## BEGIN Input records

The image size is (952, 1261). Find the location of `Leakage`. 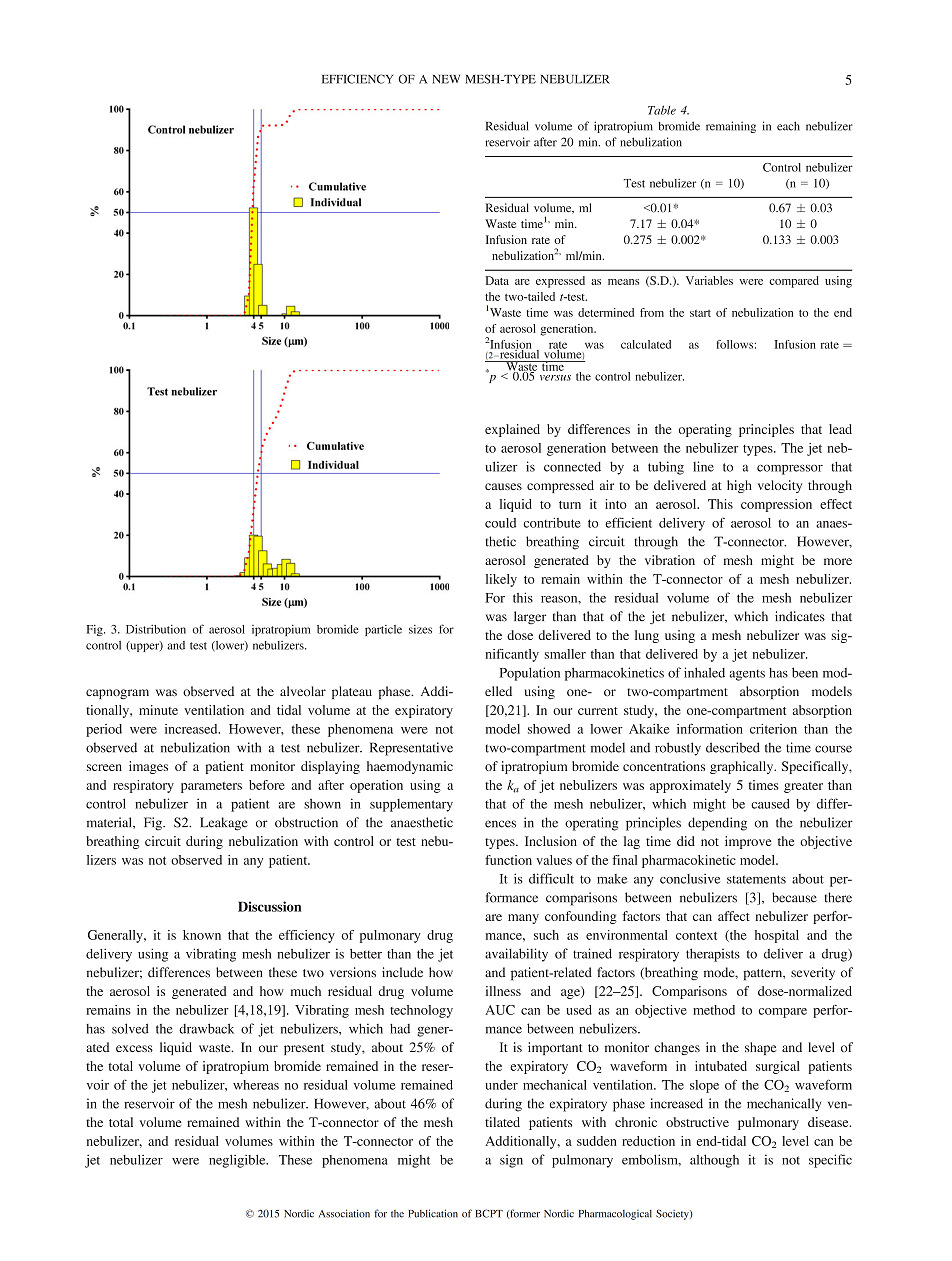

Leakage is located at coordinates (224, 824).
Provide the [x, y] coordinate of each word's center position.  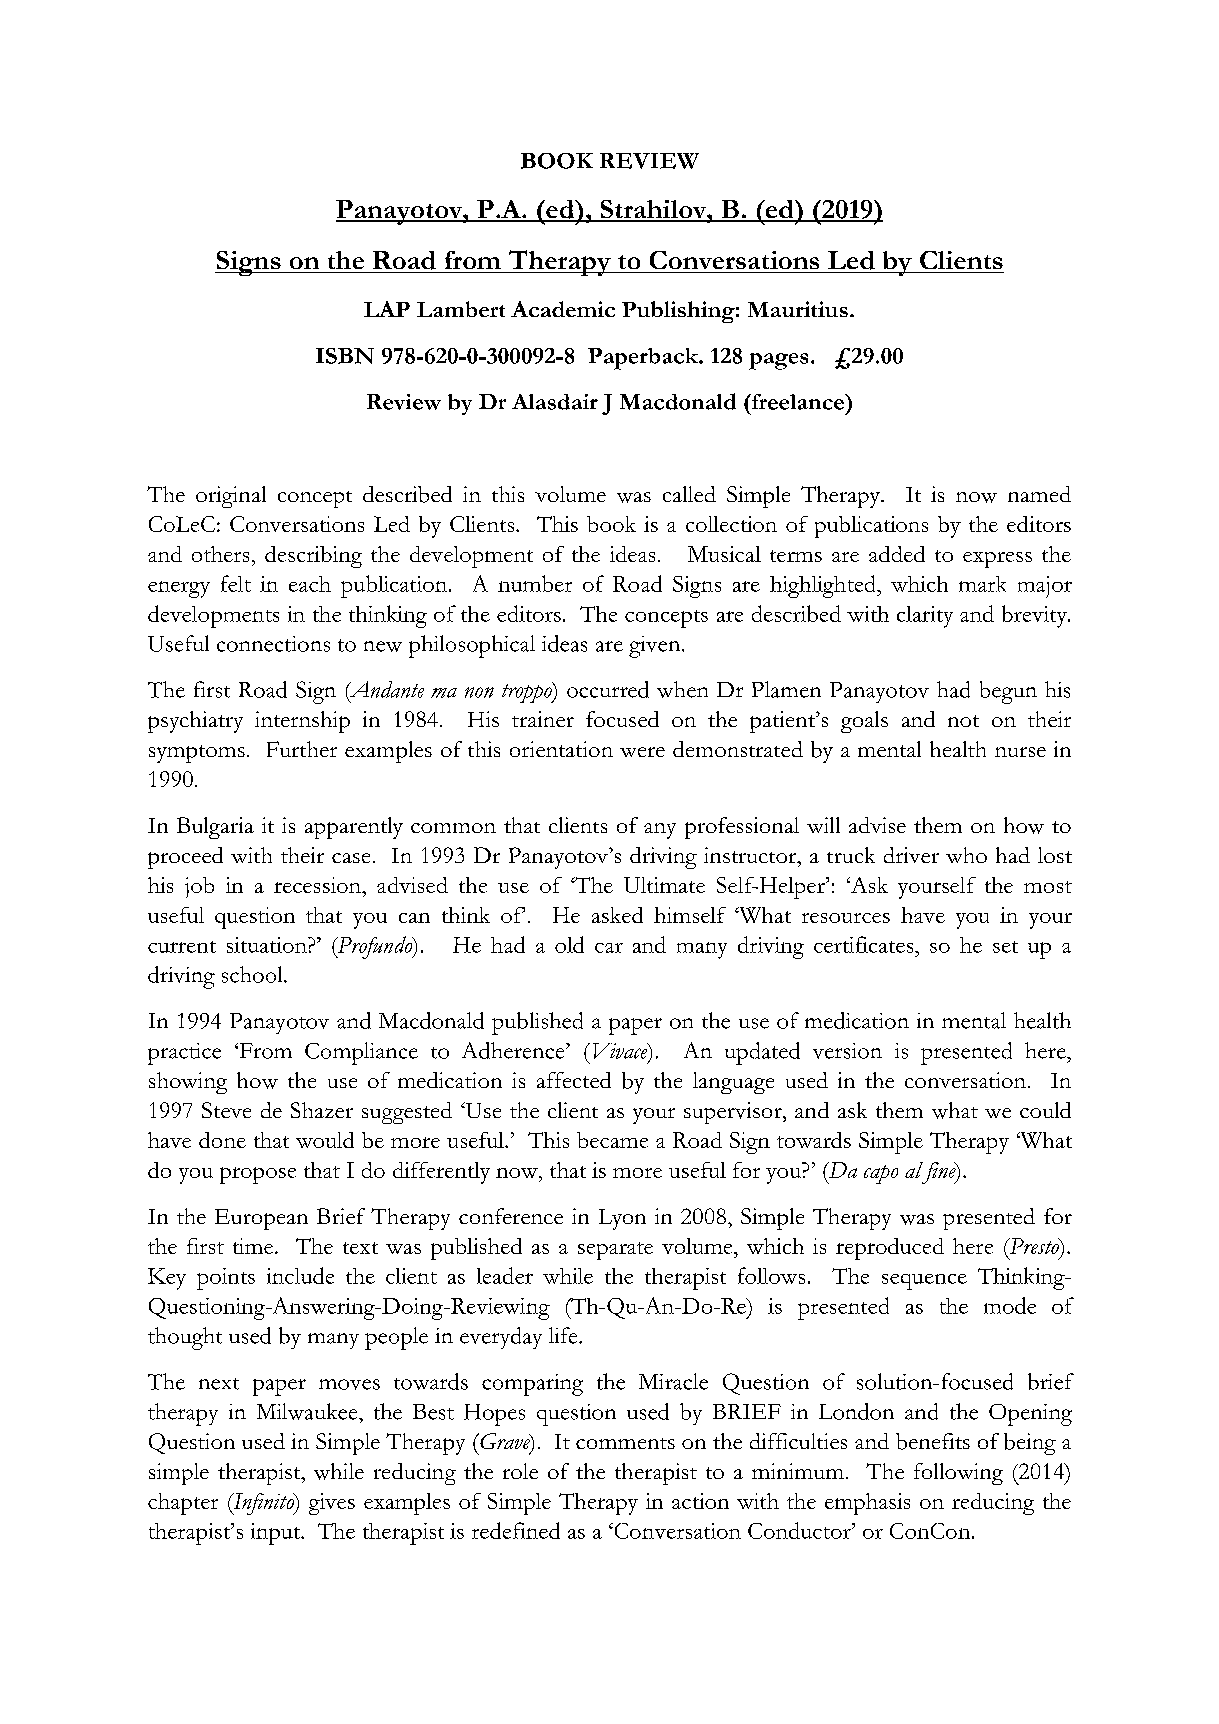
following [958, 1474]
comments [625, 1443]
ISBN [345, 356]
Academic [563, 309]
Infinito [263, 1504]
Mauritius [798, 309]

## END Input records
## BEGIN Input records

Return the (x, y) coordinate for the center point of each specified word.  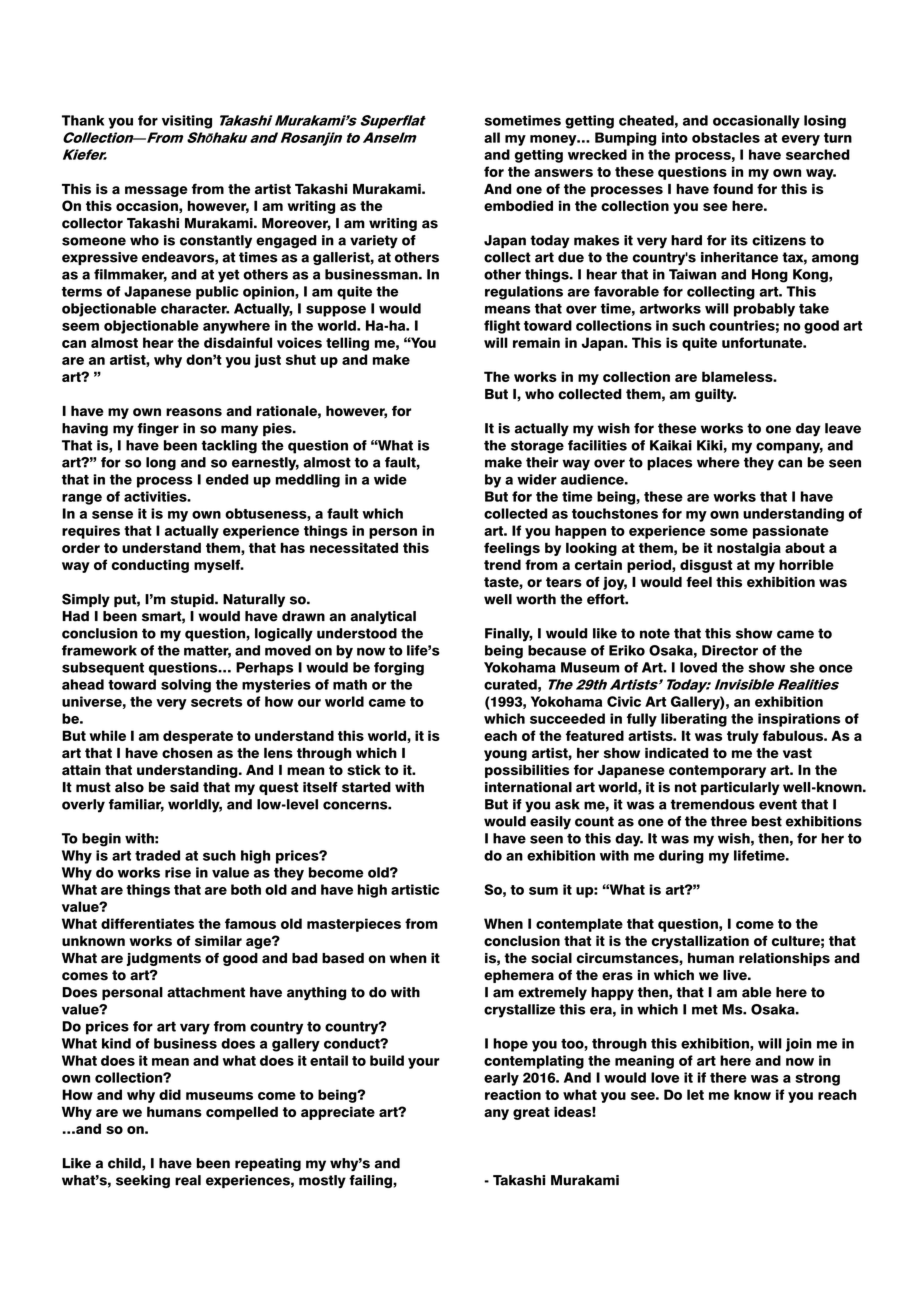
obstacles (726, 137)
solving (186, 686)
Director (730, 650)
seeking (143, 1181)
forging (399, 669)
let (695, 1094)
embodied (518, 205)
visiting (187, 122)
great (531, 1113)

## END Input records

Short task: Copy out the listing word for word between the line holding "The image size" and the line holding "Mauritius [798, 309]", inclusive, and leave out the pictures.

Response to the exercise:
The image size is (952, 1261). Find the location of `Leakage`. 

Leakage is located at coordinates (224, 824).
Provide the [x, y] coordinate of each word's center position.  
following [958, 1474]
comments [625, 1443]
ISBN [345, 356]
Academic [563, 309]
Infinito [263, 1504]
Mauritius [798, 309]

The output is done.